The task - Every line with the string "computer" in it belongs in your answer, so copy them all from the data.

Dataset excerpts -
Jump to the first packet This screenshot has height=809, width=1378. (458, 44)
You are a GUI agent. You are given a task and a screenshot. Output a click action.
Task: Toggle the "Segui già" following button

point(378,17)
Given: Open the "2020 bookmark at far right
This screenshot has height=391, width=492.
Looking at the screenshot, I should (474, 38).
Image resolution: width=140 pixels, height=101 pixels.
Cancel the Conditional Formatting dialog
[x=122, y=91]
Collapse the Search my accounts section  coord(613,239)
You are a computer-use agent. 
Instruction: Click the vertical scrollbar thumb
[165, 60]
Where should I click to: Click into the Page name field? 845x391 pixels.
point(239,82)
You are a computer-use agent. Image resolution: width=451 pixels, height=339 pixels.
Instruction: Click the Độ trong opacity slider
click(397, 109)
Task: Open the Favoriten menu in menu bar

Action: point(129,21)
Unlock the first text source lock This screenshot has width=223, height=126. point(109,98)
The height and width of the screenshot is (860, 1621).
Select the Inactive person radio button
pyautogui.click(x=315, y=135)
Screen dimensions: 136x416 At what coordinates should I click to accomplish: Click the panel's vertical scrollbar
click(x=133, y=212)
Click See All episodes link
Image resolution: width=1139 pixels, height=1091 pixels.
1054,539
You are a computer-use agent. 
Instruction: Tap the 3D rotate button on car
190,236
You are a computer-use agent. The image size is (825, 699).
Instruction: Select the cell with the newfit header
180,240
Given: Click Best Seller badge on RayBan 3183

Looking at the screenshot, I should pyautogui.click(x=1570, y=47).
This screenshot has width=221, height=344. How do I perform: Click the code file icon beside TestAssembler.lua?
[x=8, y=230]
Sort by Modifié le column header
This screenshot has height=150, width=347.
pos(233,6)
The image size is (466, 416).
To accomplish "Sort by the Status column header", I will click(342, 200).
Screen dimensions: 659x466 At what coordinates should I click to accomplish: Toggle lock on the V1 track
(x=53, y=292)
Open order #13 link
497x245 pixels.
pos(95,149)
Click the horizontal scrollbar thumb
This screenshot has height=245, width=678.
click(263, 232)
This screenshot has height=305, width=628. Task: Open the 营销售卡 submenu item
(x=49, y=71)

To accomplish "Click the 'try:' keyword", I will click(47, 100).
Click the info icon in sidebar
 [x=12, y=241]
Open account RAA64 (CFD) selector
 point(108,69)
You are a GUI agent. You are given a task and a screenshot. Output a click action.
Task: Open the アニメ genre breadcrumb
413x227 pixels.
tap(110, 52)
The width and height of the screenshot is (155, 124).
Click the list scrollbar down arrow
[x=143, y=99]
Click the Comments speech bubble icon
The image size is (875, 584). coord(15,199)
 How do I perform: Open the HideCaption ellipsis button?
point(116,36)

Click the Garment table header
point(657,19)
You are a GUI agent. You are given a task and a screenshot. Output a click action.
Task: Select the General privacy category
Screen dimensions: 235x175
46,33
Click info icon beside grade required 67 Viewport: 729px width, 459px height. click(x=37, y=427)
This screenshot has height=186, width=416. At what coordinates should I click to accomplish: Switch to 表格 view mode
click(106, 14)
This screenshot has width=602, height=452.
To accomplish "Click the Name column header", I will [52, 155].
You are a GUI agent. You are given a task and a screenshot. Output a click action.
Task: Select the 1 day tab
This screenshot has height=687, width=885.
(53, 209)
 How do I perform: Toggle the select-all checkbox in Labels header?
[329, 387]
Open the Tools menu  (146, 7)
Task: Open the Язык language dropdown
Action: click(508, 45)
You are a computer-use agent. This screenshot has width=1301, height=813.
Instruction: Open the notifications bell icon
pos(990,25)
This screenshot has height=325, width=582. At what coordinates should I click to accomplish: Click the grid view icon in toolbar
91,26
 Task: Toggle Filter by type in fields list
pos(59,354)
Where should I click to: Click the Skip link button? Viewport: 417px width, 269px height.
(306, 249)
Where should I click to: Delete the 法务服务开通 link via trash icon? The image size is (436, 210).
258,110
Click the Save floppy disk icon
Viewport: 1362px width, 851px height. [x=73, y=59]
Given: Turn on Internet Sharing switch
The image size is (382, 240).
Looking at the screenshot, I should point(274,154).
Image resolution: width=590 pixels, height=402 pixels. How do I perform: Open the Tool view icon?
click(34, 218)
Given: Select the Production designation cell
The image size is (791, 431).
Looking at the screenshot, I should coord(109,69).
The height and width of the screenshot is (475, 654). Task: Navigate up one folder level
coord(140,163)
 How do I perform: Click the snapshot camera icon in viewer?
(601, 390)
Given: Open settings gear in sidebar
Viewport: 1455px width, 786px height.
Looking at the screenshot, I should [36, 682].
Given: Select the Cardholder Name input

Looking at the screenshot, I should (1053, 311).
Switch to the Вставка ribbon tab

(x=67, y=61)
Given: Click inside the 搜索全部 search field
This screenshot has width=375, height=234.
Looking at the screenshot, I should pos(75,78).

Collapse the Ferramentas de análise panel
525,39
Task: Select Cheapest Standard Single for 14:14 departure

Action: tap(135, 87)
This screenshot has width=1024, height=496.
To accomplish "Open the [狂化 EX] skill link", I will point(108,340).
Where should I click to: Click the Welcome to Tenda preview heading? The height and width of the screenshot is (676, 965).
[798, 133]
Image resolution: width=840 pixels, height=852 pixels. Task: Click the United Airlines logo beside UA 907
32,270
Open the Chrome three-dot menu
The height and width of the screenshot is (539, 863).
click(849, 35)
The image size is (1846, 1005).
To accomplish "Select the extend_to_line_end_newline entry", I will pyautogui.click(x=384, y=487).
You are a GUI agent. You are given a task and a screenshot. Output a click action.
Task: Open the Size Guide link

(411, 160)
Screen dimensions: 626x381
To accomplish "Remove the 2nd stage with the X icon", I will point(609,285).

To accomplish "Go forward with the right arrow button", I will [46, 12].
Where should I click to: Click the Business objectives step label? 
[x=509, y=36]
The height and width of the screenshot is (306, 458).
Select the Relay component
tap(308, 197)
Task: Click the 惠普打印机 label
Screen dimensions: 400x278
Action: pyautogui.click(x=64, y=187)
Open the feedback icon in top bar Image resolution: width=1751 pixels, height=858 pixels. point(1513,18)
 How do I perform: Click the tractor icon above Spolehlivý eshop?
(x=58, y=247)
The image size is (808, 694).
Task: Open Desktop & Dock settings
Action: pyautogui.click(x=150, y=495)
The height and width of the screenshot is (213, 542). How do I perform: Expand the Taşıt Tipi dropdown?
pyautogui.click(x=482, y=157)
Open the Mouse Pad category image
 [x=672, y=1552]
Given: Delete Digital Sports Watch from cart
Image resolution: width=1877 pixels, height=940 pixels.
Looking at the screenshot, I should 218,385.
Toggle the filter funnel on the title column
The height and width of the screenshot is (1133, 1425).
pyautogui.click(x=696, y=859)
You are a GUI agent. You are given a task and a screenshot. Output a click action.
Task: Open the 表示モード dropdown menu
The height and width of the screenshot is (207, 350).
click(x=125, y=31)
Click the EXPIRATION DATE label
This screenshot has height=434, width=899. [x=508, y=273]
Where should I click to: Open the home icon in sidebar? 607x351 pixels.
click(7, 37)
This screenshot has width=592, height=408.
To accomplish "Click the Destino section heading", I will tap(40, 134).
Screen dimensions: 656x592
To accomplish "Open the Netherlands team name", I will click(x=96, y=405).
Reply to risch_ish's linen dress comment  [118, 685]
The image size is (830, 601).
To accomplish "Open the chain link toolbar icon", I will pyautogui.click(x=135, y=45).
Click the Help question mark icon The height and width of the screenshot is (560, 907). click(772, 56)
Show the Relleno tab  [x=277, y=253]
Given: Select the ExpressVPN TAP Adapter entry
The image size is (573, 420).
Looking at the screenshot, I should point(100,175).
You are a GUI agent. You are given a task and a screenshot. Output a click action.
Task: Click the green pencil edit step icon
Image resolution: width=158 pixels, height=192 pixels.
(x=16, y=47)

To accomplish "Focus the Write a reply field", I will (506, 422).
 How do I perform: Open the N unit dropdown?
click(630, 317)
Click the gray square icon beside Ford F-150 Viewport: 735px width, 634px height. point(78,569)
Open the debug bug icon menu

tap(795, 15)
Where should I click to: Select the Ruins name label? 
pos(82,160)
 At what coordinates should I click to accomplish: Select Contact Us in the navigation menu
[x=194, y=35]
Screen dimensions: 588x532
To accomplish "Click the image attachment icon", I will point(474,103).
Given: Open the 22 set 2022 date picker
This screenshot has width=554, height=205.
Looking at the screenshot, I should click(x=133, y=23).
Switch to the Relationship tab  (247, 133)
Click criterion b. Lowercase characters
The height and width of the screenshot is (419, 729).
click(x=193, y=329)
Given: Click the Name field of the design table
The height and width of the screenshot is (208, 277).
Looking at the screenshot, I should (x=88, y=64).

Task answer -
You are a computer-use agent. 
You are a computer-use agent. Image resolution: width=451 pixels, height=339 pixels.
You are a computer-use agent. 
You are a computer-use agent. The image size is (825, 699).
You are a computer-use agent. This screenshot has width=1301, height=813.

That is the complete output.